**Prompt:** In the lines below, look for "Select". Copy each line where it appears.
[Given records — start]
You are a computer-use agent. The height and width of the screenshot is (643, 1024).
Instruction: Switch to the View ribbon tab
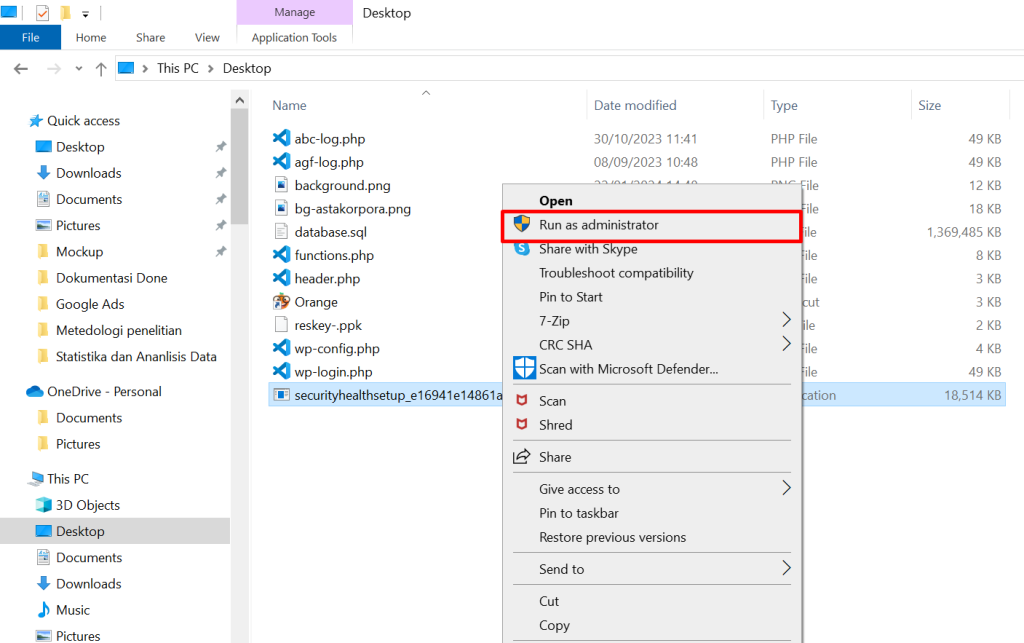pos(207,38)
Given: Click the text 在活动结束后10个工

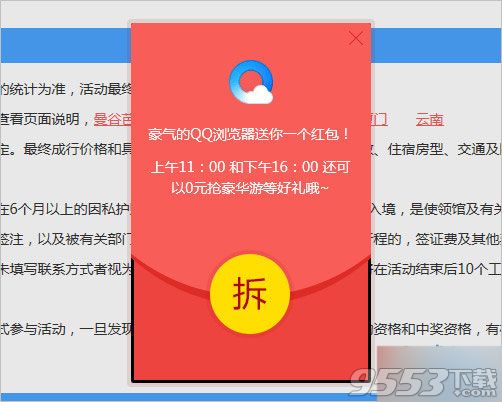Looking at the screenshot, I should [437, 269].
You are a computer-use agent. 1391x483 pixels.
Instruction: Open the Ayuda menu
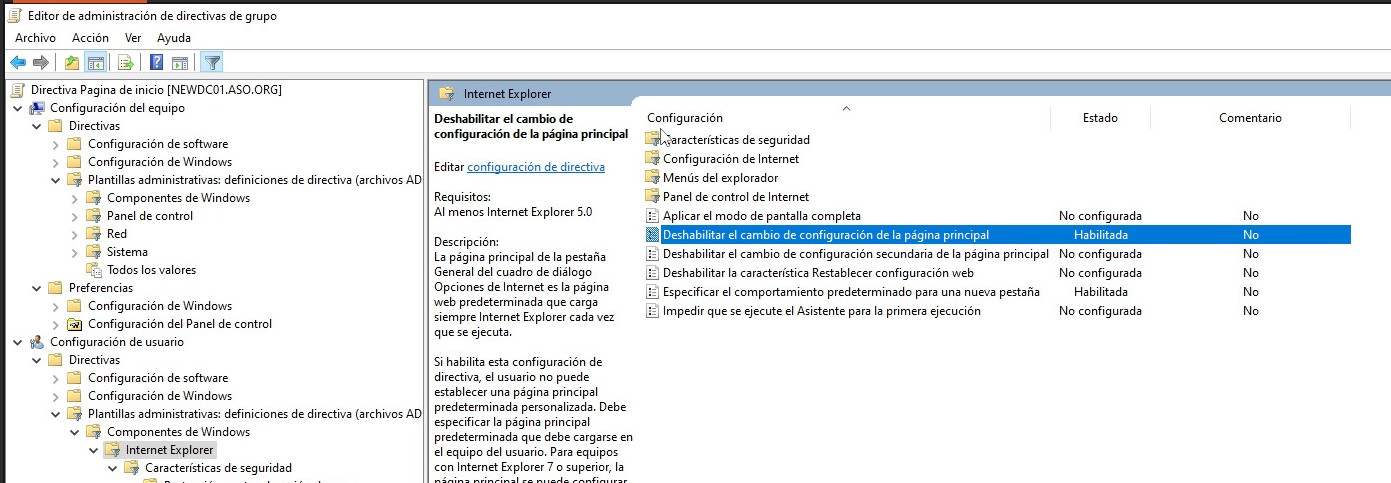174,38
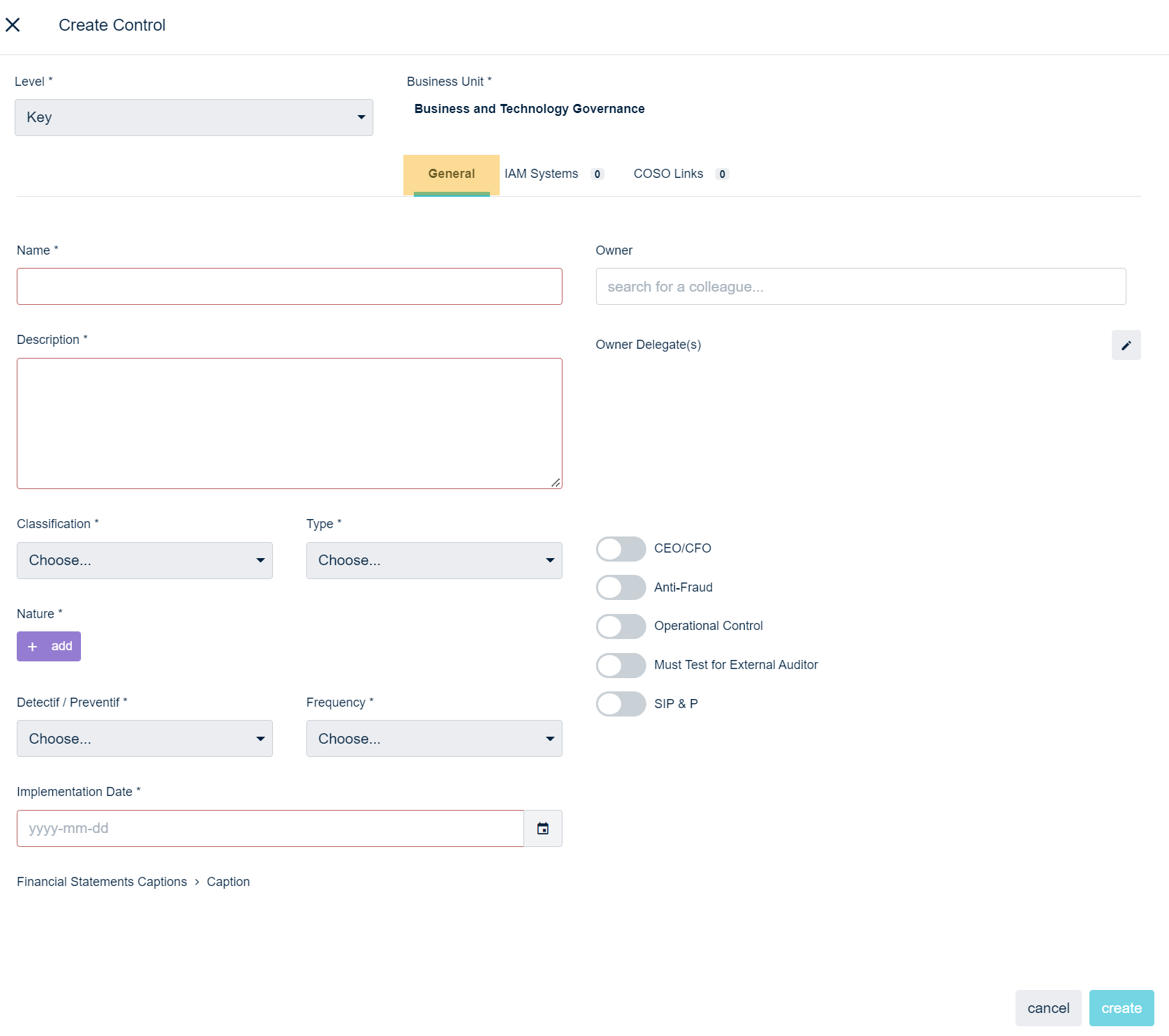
[Given records — finish]
[Given records — start]
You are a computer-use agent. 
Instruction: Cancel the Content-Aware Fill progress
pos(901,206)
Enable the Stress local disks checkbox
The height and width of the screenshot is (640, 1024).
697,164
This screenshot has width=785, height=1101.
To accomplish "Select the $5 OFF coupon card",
[Given records — finish]
[Given records — start]
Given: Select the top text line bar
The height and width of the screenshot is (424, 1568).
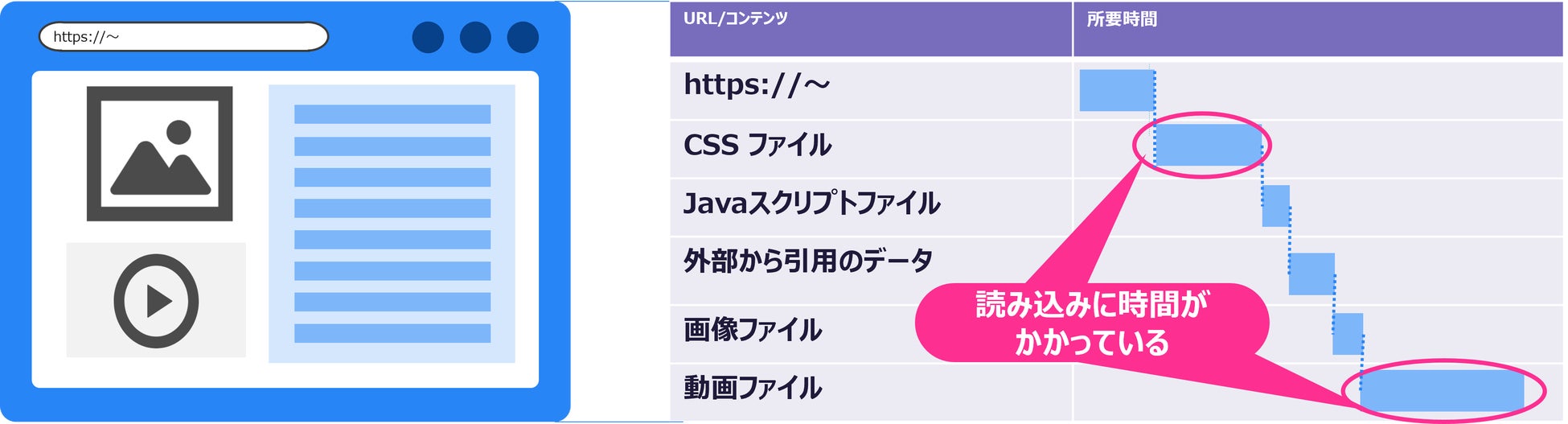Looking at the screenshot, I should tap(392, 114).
[Given records — finish]
**Result:**
To accomplish "Select the $5 OFF coupon card",
Given: Select the top text line bar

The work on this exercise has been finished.